## Goodness-of-Fit

### Overview
- The goodness-of-fit measures compare the observed values to the value that the model expects.
- Smaller discrepancies between the observed and the expected values represent a better fit.
- These measures include R-squared, predicted R-squared, adjusted R-squared, the standard error of the regression, and the overall F-test of significance.

### Assessing the Goodness-of-Fit
- Residuals are the distance between the observed value and the fitted value.
- Linear regression identifies the equation that produces the smallest difference between all of the observed values and their fitted values.
- In other words, linear regression finds the smallest sum of squared residuals that is possible for the dataset.
- The regression model fits the data well when the differences between the observations and predicted values are small and unbiased.
- Unbiased in this context means that the fitted values are not systematically too high or too low anywhere in the observation space.
- However, before assessing numeric measures of goodness-of-fit, like R-squared we should evaluate the residual plots. 
- Residual plots can expose a biased model far more effectively than numeric output by displaying problematic patterns in the residuals.
- If the model is biased, we cannot trust the results, but if the residual plot looks good only then assess the R-squared and other statistics. 

### R-squared
- After fitting a linear regression model, we need to determine how well the model fits the data.
- R-squared evaluates the scatter of the data points around the fitted regression line.
- It is also called the coefficient of determination, or the coefficient of multiple determination for multiple regression.
- For the same dataset, higher R-squared values represent smaller differences between the observed data and the fitted values.
- R-squared is the percentage of the dependent variation that a linear model explains.
$$
R^2 = \frac{\text{Variance explained by the model}}{\text{Total Variance}}
$$
- R-squared is always between 0 and 100%
    - 0% represents the model that does not explain any of the variation in the response variable around its mean.
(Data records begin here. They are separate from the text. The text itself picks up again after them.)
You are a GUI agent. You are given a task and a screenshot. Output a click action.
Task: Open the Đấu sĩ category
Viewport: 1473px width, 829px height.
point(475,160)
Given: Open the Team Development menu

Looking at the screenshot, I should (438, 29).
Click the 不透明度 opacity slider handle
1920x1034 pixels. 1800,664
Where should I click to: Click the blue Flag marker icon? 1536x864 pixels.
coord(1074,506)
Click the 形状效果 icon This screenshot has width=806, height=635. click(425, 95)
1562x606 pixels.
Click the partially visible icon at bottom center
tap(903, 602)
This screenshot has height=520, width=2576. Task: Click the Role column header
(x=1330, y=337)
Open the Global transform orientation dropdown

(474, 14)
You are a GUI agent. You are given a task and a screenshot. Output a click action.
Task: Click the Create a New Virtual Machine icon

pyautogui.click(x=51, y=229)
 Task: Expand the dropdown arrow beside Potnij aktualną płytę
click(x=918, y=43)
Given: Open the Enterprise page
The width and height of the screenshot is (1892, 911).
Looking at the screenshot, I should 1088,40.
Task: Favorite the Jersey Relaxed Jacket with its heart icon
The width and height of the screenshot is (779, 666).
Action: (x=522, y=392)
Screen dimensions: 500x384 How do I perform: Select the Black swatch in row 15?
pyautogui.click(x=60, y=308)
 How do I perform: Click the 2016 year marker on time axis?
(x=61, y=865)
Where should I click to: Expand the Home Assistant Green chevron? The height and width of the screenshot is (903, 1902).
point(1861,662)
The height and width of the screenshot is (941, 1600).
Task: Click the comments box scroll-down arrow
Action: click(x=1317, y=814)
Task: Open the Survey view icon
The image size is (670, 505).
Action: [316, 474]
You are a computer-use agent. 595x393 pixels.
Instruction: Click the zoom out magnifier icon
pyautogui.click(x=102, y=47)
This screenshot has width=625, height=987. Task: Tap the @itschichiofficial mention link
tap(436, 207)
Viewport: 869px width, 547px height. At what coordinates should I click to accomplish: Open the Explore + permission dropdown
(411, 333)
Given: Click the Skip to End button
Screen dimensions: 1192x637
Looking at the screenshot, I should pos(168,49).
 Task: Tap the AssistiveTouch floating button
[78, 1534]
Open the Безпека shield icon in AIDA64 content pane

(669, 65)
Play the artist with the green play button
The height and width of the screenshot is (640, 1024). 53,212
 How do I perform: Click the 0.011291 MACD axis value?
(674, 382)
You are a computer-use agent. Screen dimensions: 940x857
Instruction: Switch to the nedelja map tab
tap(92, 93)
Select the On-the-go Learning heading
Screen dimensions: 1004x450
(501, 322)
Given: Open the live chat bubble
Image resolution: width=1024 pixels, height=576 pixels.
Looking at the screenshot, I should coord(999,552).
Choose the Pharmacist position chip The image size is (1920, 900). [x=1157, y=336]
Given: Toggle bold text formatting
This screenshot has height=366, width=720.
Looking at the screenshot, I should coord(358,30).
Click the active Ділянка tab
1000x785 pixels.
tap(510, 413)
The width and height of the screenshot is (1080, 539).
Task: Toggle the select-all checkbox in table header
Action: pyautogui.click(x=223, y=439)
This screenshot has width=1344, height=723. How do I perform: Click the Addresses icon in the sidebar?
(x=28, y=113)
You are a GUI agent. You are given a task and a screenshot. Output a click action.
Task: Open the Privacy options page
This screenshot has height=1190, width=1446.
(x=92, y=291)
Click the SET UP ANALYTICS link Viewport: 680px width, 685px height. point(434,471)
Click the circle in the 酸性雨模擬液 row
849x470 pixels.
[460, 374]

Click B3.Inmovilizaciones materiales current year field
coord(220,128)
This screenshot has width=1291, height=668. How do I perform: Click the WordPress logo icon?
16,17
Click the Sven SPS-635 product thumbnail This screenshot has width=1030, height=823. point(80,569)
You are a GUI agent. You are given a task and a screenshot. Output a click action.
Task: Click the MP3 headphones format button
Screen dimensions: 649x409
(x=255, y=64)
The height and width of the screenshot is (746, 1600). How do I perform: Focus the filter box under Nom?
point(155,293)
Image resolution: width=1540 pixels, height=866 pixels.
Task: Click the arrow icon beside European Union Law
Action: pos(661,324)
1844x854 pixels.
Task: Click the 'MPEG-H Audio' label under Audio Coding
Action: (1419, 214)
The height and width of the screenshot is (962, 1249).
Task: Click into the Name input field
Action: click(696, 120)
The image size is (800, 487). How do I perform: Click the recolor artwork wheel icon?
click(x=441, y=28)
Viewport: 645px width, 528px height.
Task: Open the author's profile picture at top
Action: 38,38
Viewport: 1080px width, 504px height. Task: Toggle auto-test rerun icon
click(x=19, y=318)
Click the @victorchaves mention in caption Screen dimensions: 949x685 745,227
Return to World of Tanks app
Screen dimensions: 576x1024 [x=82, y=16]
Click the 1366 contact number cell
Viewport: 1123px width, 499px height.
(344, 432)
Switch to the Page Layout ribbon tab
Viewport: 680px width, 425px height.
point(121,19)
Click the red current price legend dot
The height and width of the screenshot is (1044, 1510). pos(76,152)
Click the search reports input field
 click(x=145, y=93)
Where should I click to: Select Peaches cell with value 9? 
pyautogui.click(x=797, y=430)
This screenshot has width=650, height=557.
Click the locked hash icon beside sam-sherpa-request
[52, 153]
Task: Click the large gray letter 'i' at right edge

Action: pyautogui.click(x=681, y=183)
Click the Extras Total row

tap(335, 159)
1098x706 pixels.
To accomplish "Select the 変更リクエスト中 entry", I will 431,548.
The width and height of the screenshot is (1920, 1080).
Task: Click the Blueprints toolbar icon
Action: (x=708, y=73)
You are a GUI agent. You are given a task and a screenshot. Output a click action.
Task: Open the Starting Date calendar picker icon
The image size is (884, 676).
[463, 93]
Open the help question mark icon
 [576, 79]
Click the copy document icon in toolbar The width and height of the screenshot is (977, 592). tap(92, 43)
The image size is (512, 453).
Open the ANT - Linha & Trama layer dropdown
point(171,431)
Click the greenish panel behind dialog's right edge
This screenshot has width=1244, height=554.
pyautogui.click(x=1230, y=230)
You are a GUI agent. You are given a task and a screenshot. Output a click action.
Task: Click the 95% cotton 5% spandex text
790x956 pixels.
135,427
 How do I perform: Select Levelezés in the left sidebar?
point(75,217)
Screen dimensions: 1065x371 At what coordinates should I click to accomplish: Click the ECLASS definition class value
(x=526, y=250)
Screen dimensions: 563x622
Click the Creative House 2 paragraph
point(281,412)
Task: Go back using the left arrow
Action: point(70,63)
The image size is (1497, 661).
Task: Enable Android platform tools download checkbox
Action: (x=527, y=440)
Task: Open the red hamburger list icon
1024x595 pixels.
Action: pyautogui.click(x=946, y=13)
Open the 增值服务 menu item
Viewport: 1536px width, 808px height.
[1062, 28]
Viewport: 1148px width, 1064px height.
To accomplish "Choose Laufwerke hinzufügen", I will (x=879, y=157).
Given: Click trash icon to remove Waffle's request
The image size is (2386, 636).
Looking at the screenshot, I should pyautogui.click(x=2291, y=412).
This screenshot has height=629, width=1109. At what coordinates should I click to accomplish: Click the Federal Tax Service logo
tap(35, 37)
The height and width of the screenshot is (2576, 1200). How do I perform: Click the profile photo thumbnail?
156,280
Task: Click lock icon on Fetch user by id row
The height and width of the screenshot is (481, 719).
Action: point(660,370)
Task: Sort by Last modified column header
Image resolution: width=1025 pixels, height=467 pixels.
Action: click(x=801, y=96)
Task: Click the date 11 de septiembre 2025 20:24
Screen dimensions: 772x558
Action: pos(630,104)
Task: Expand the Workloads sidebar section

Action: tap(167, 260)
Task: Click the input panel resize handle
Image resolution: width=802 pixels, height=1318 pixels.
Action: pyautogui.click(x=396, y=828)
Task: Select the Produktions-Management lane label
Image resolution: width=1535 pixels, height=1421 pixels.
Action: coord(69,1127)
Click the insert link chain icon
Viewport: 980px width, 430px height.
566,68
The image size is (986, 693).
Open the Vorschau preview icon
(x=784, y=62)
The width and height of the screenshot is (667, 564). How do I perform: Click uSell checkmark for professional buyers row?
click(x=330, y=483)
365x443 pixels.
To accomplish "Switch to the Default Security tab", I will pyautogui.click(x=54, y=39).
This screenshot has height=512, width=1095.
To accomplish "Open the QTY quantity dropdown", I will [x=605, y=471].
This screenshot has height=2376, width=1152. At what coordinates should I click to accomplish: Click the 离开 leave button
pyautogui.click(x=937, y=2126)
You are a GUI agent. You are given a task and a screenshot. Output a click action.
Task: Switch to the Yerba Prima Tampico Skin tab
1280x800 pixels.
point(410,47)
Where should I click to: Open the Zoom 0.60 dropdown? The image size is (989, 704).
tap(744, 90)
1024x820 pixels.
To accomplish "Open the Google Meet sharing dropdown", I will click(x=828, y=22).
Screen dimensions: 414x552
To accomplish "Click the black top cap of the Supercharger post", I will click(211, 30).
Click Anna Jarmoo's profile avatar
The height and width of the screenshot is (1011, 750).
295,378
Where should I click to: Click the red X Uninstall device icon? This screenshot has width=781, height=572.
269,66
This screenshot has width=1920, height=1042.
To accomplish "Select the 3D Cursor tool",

The mean of the dependent variable predicts the dependent variable as well as the regression model.
    - 100% represents a model that explains all of the variation in the response variable around its mean.
- Usually, the larger the $R^2$, the better the regression model fits your observations.  

### Visual Representation of R-squared
- To visually demonstrate how R-squared values represent the scatter around the regression line, we can plot the observations with the fitted line that represents the regression equation.
- Like the correlation coefficient, R-squared measures the strength of the relationship between the set of independent variables and the dependent variables.
- Stronger relationships indicate lower scatter.
- Unlike a correlation coefficient R-squared does not indicate the direction of the relationship.
- When a regression model accounts for more of the variance, the data points are closer to the regression line. For a $R^2$ of 100%, the fitted values equal the data values and consequently all of the observations fall on the regression line. 

### Limitations of R-squared
- R-squared cannot be used to determine whether the coefficient estimates and predictions are biased, which is why residual plots should be assessed first.
- R-squared does not indicate if a regression model provides an adequate fit to your data. A good model can have a low $R^2$ value. On the other hand, a biased model can have a high R-squared value.

### Are low R-squared values always a Problem?
- Regression models with low R-squared values can be perfectly good models for the following reasons.
    - Some fields of study like human behavior have an inherently greater amount of unexplainable variation. In such areas the $R^2$ values are bound to be lower (less than 50% in case of human studies). People are just harder to predict than physical processes.
- If you have a low R-squared value but the independent variables are statistically significant, you can still draw important conclusions about relationships between the variables.
- If the goal is to understand the nature of the relationships in the data, a low R-squared is probably not a problem.
- The scenario where low R-squared values can cause problems is when we need to generate predictions that are relatively precise(narrow prediction intervals).
- A high $R^2$ is necessary for precise predictions, but it is not sufficient by itself.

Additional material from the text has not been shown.